Just what the doctor ordered: A bio-pill for crops

TV Jayan New Delhi | Updated on July 16, 2019

Biocapsules can enhance the shelf life of microbial strains substantially

ICAR scientists develop technology to pack microbial strains in tiny capsules

These biocapsules pack the punch, literally. Researchers at an Indian Council of Agricultural Research (ICAR) institute in Kerala have found a way to pack bugs beneficial to farmers in tiny capsules, eliminating the need for lugging around sacks of biofertilisers as farmers do currently.

The technology developed by scientists at the Indian Institute of Spices Research (IISR) in Kozhikode offers several benefits. Besides reducing the quantity of beneficial microbial strains to be carried around by farmers, it provides them with an optimal way of delivering these biologically active organisms and enhances their shelf lives substantially.

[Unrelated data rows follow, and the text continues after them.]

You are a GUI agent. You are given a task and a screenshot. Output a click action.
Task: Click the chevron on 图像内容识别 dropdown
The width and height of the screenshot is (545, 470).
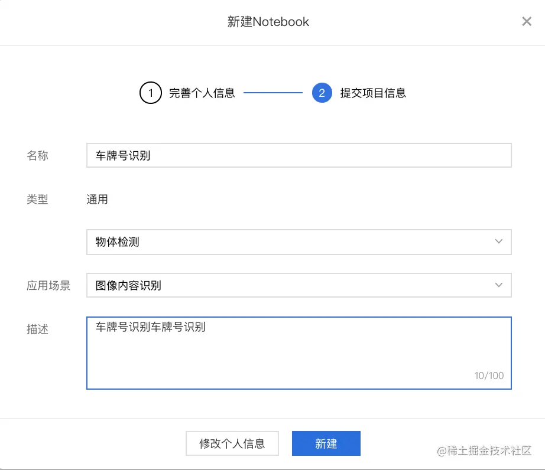(499, 285)
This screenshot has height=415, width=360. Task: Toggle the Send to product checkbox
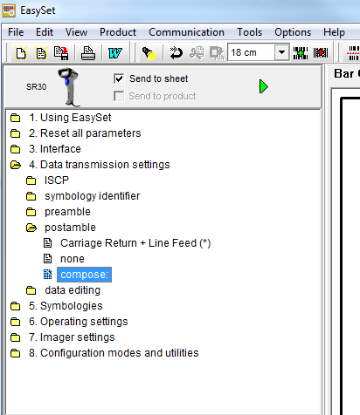(119, 96)
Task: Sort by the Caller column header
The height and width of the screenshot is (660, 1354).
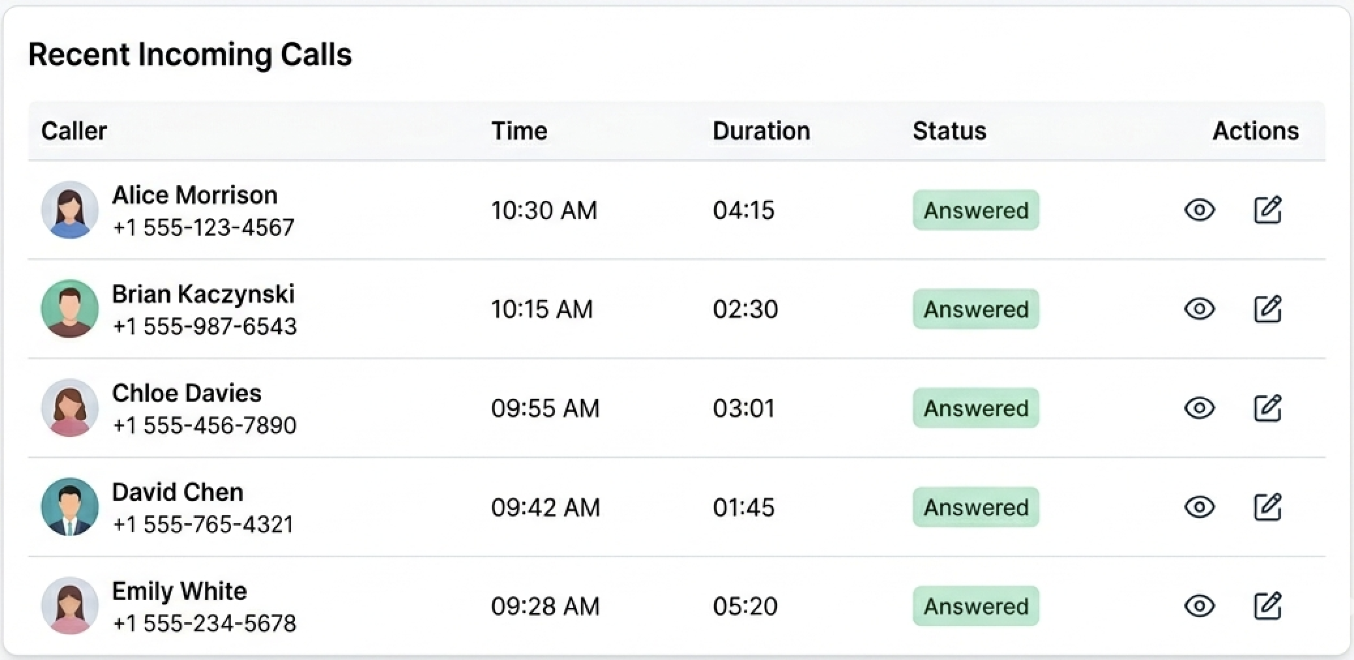Action: [74, 130]
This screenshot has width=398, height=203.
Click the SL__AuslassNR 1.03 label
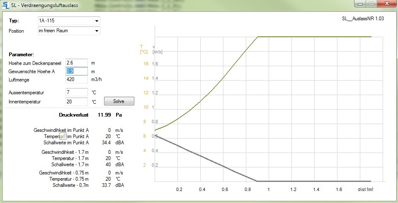tap(363, 19)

In addition, as these microbial strains are retained in dormant stage, there is no worry of they losing their viability in room temperatures as is the case with many liquid-based bioformulations.

The achievement by the IISR scientists led by Dinesh Raghavan is remarkable because no such technology is commercially available world over. “Successful investigations on encapsulation of microbial strains so far are largely confined to the laboratory and no commercial products are available in the market yet,” said Raghavan, who developed the technology together with former IISR director Muthuswamy Anandaraj and a junior colleague, YK Bini. The scientists already have a patent application pending for the proprietary encapsulation technology in many countries.

Currently, various forms of plant growth promoting rhizobacteria (PGPR) formulations are sold commercially. While some are powder-based formulations, others are liquid-based.

One-gram capsule

“The biocapsules made with our technology weigh just one gram. But the microbial population they contain is equivalent to what is present in a one-kg pack of powder-based biofertliser or a one-litre bottle,” said Raghavan.

According to him, the beauty of the technology is that it can be used for packing any kind of farm-friendly microbes, including nitrogen-fixing bacteria, solubolise phosphates, micronutrients and fungi that help control pathogens.

Biofertilisers and biostimulatants have become popular in the last few years with organic farming increasingly becoming popular.

Can reduce fertiliser use

“The use of beneficial microbes can cut fertiliser use by as much as 25 per cent,” Raghavan told BusinessLine.

The IISR technology is already attracting a lot of attention. Many firms working in the crop nutrient and protection space have already approached the ICAR institute for licensing the technology. Kodugu Agritech, an agri start-up firm founded by microbiologist Chaitra Narayan a few years ago, is one of them.

The Kushalnagar, Karnataka-based firm has developed biocapsules containing microbes that can be used for a variety of horticulture, ornamental and spices crops. “We have been marketing these biocapsules since 2016 in five States,” said Narayan whose venture won laurels from President Ram Nath Kovind last year. According to her, Kodagu Agritech, which started in a small way is already growing at a rate of 30-to 40 per cent annually.

The technology was also acquired recently by SRT Agro Sciences, a Raipur-based biofertiliser/biopesticide firm. SRT plans to extend the biocapsule technology to eight different registered bioagents for biocontrol as well as growth promotion in a wide range of crops, including legumes, vegetables, trees, ornamentals, cereals, beverages, fruits and spices. SRT has already set up a plant that which can produce one lakh biocapsules a day.